Aka false advertising. Nice going expedition guide, ya big dummy.


----------



## John Wick (Nov 6, 2019)

I think we all did pretty good.
Exactly how did it fail.

That's a cop-out Mr Woods.


----------



## Cheery Delight (Nov 6, 2019)

ThatOneMarshalFangirl said:


> There was a letter from The Woods Expedition Guide on the first page of this thread.  He said we're not getting the TBT because the expedition failed.



I do not believe that the letter makes any reference to whether or not we will receive the bells or not, only that the expedition was a failure, also according to the original expedition thread it stated that the bells were for taking part in the expedition, not receiving only if it was a success, there was also no mention of not receiving the bells if it failed. Not that I could see anywhere, 
but maybe I misunderstood somehow. 
I'm really hoping they wouldn't end it on that kind of note though, that would really be disappointing to everyone who put a lot of time and effort into this event.


----------



## Nougat (Nov 6, 2019)

Good luck with the raffle, everyone! 
I bought three tickets.. You never know, right?


----------



## That Marshal Fangirl (Nov 6, 2019)

Cheery Delight said:


> I do not believe that the letter makes any reference to whether or not we will receive the bells or not, only that the expedition was a failure, also according to the original expedition thread it stated that the bells were for taking part in the expedition, not receiving only if it was a success, there was also no mention of not receiving the bells if it failed. Not that I could see anywhere,
> but maybe I misunderstood somehow.
> I'm really hoping they wouldn't end it on that kind of note though, that would really be disappointing to everyone who put a lot of time and effort into this event.

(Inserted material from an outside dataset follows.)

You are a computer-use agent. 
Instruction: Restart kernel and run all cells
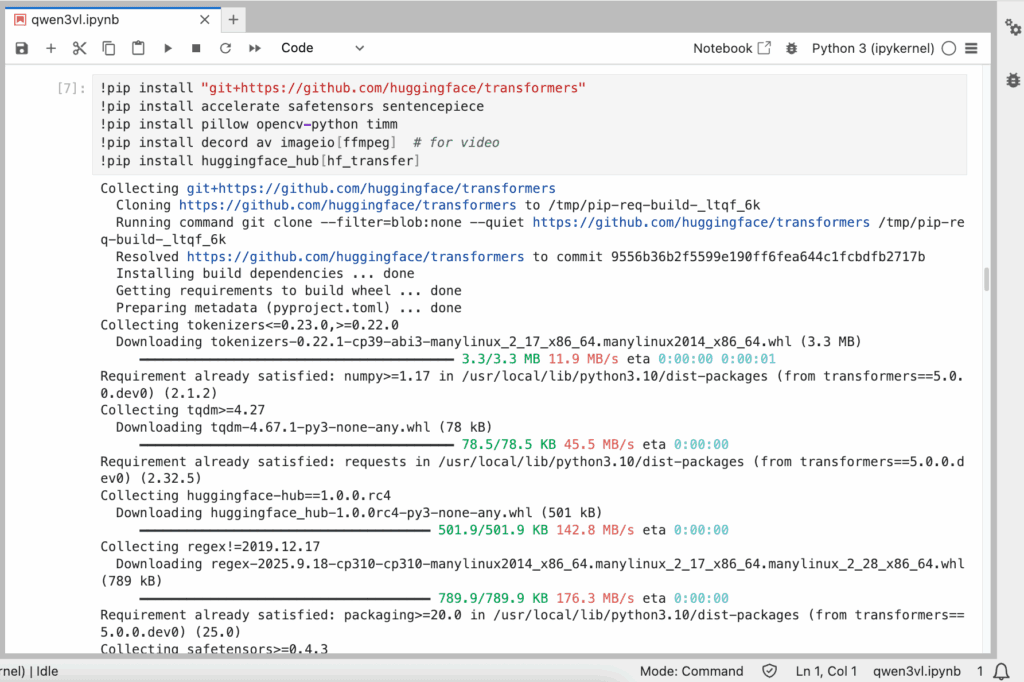point(255,48)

I think the fact that he said he had to declare bankruptcy was a reference to us not getting our TBT.  I believe we had to "complete" the expedition in order to get paid, but we failed.  That was the excuse, anyway.


----------



## John Wick (Nov 6, 2019)

Again, HOW did WE fail?
We voted, entered the events every day.

We didn't fail, the story was given an abrupt ending that makes no sense.


----------



## That Marshal Fangirl (Nov 6, 2019)

John Wick said:


> Again, HOW did WE fail?
> We voted, entered the events every day.
> 
> We didn't fail, the story was given an abrupt ending that makes no sense.



Like I said, that was the excuse given.  I don't think it was a good one.


----------



## Hat' (Nov 6, 2019)

spawe westock pwease


----------



## Alienfish (Nov 6, 2019)

Hat' said:


> spawe westock pwease



yeah guys ur late w restock


----------



## xSuperMario64x (Nov 6, 2019)

I thought there was going to be a restock at 4pm?

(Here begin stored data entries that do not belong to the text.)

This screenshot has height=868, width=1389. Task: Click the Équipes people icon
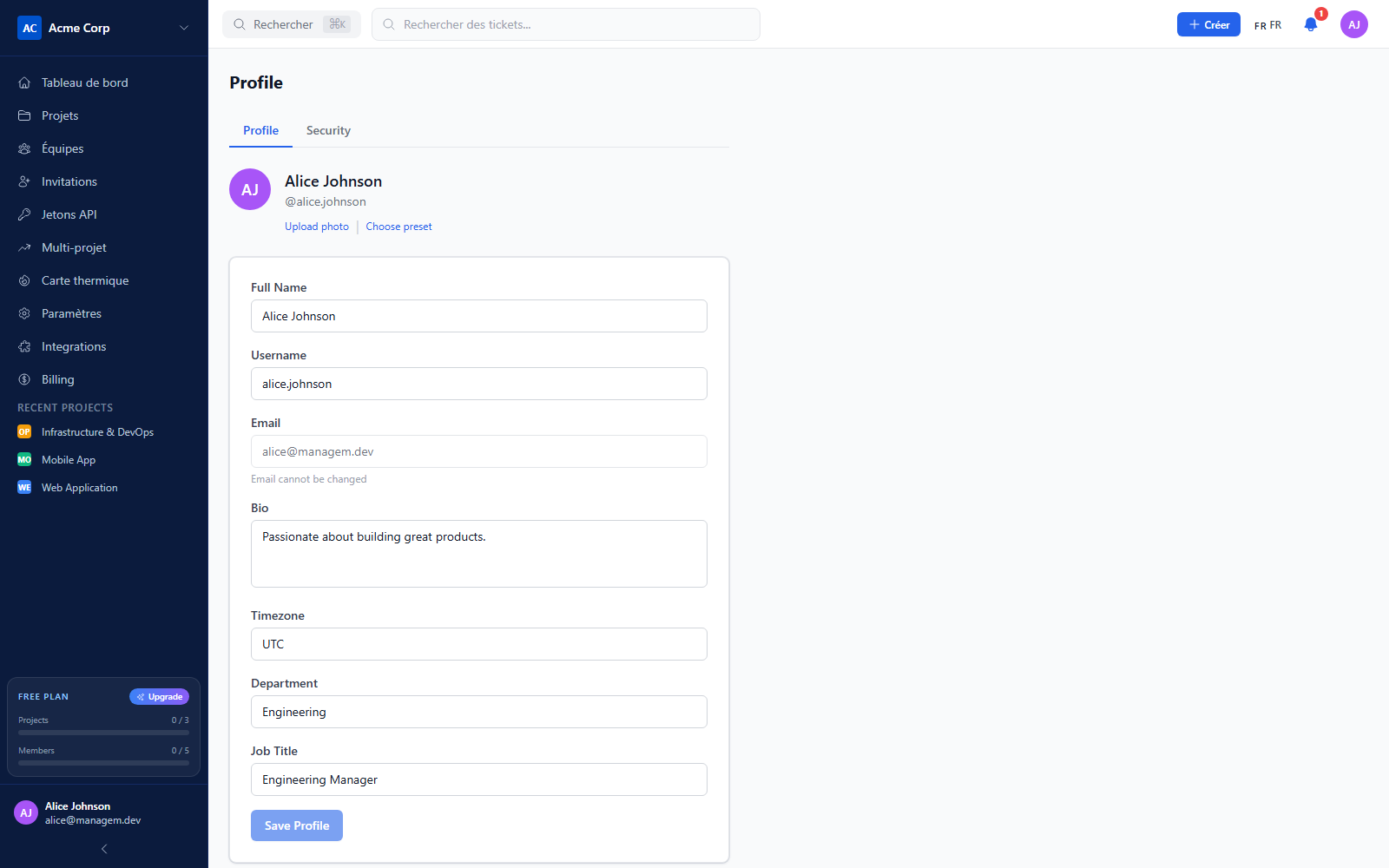(x=24, y=148)
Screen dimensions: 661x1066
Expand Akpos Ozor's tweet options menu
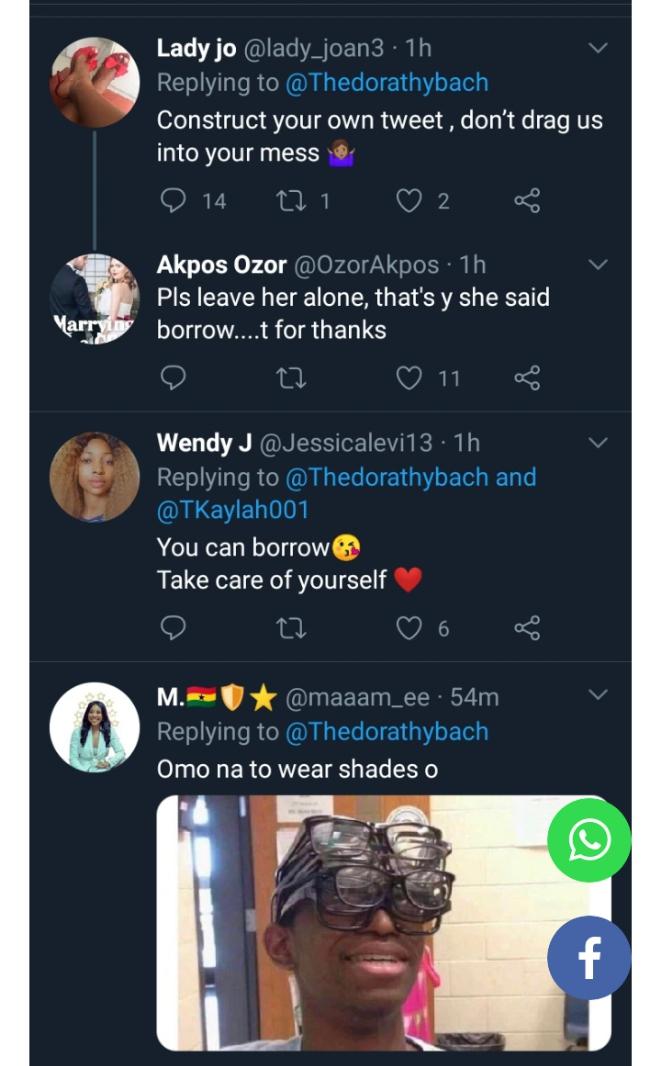point(597,265)
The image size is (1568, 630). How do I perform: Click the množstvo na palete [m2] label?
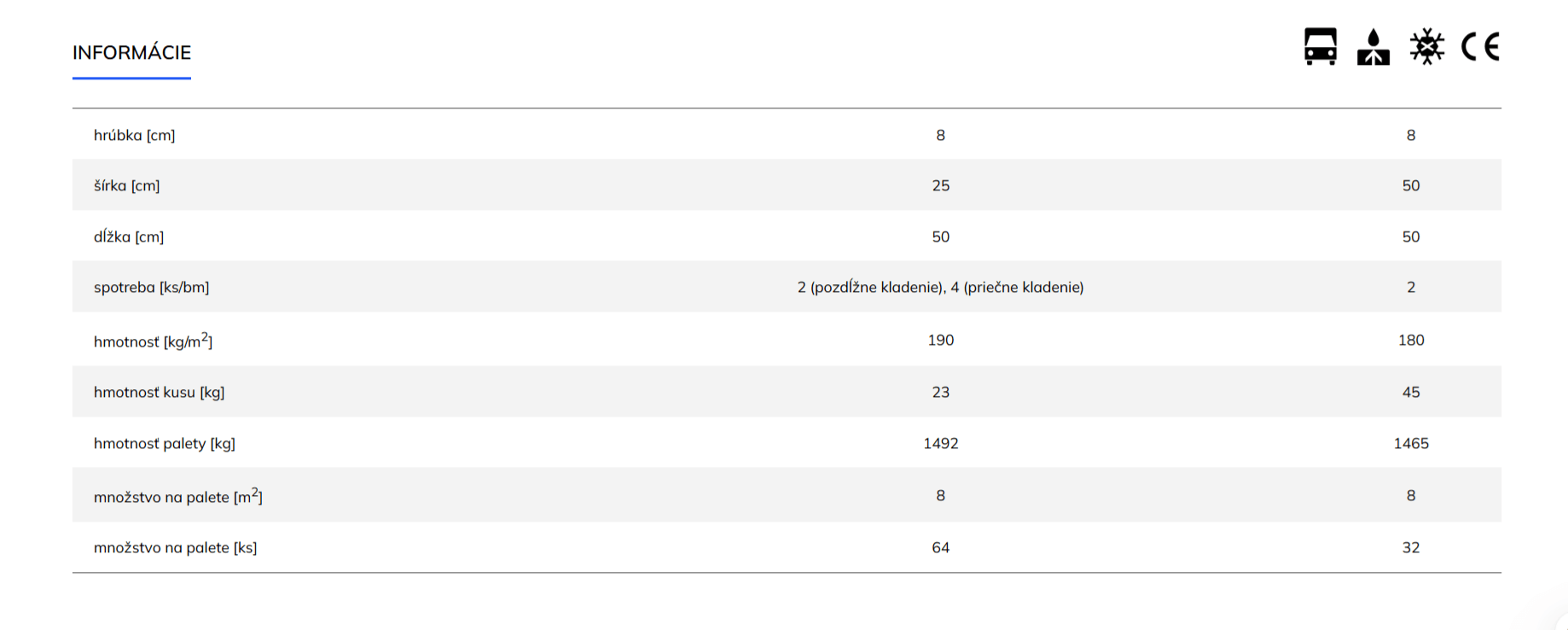(x=178, y=495)
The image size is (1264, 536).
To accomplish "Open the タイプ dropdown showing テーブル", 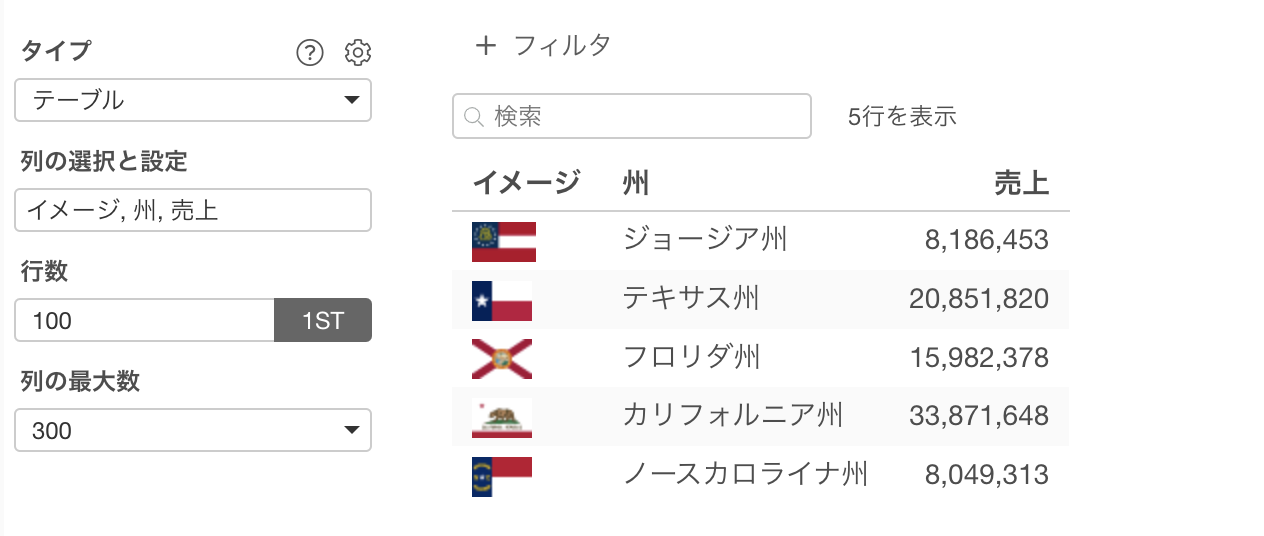I will [193, 100].
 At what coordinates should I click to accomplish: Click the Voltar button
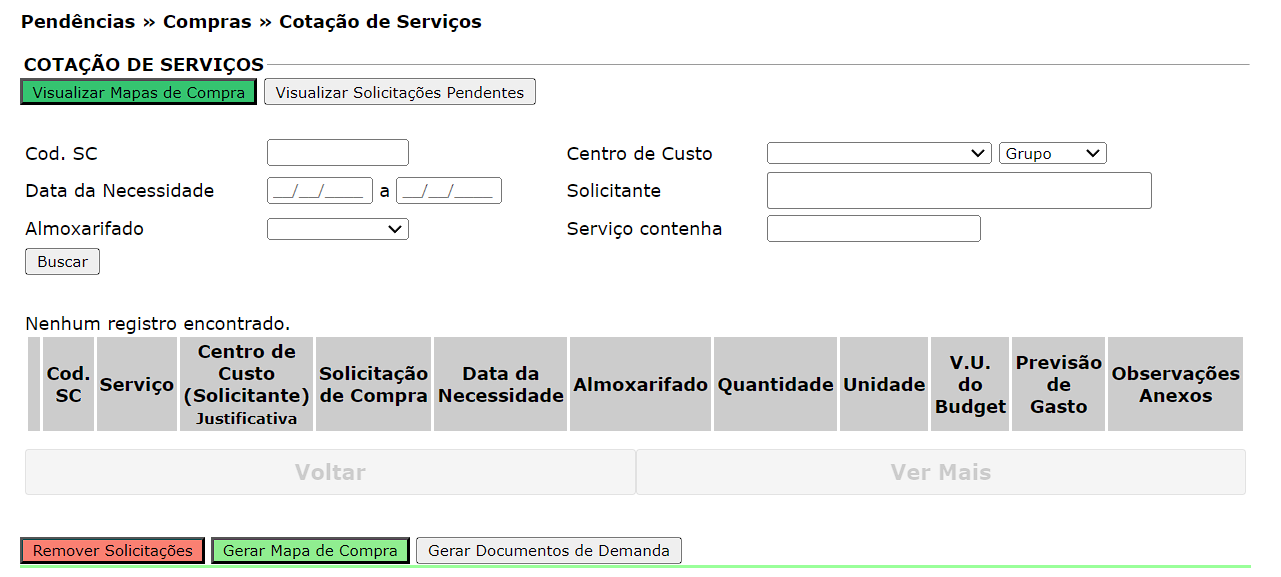[x=330, y=472]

Unless they didn't restock the strange doll?


----------



## Alienfish (Nov 6, 2019)

yeah whats going on?? it's as late as first round now me and hat wants a chance


----------



## Hat' (Nov 6, 2019)

Sheila said:


> yeah guys ur late w restock



Imagine them restocking only one doll

- - - Post Merge - - -



xSuperMario64x said:


> I thought there was going to be a restock at 4pm?
> 
> Unless they didn't restock the strange doll?

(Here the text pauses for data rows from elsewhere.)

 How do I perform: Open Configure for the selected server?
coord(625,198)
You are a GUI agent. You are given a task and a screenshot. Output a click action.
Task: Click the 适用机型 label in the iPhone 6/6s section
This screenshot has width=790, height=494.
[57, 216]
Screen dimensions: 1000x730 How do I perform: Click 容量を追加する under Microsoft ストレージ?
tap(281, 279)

Nah cuz bat potion is still as 1


----------



## Alienfish (Nov 6, 2019)

better than none sigh

any staff on?


----------



## Hat' (Nov 6, 2019)

to be fair they did say "around 4PM" so let's just wait hehe


----------



## That Marshal Fangirl (Nov 6, 2019)

Hmm, those staff really like building tension don?t they?


----------



## Alienfish (Nov 6, 2019)

its more than 15 mins late tho...


----------



## Hat' (Nov 6, 2019)

25 minutes of refreshing every 5 seconds feels a bit long I have to admit


----------



## Alienfish (Nov 6, 2019)

yeah staff can you get into it or at least tell us if u plan the number at 28...


----------



## Nougat (Nov 6, 2019)

The tension! I'm rooting for both of you


----------



## xSuperMario64x (Nov 6, 2019)

They're killin us lol


----------



## Nougat (Nov 6, 2019)




----------



## LambdaDelta (Nov 6, 2019)

*slams hands on table*

*restock strange dolls for sheila and hat!*


----------



## Alienfish (Nov 6, 2019)

Tyy ld

Also what the **** is going onnnn


----------



## Hat' (Nov 6, 2019)

I want to take a shower and play overwatch please this is torture

- - - Post Merge - - -

I GOT THIS HECKING BAD BOY


----------



## LambdaDelta (Nov 6, 2019)

ya'll should raffle off one more strange doll to make it 31


----------



## Nougat (Nov 6, 2019)

Yay, 30 sold!


----------



## That Marshal Fangirl (Nov 6, 2019)

Honestly 30 is such a satisfying number.


----------



## Alienfish (Nov 6, 2019)

YES I GOT ONE TY EVERYONE ON DISCORD AND TY STAFF <3


----------



## LambdaDelta (Nov 6, 2019)

ok, but halloween

october 31st

also, it'd lowkey reference the weird doll being 13 before as well, by flipping it around


----------



## Nougat (Nov 6, 2019)

LambdaDelta said:


> ok, but halloween
> 
> october 31st
> 
> also, it'd lowkey reference the weird doll being 13 before as well, by flipping it around



I was trying to find the post where it had more info about how many collectibles there are of each, but couldn't find it anymore. So there are 13 weird dolls?


----------



## LambdaDelta (Nov 6, 2019)

Nougat said:


> I was trying to find the post where it had more info about how many collectibles there are of each, but couldn't find it anymore. So there are 13 weird dolls?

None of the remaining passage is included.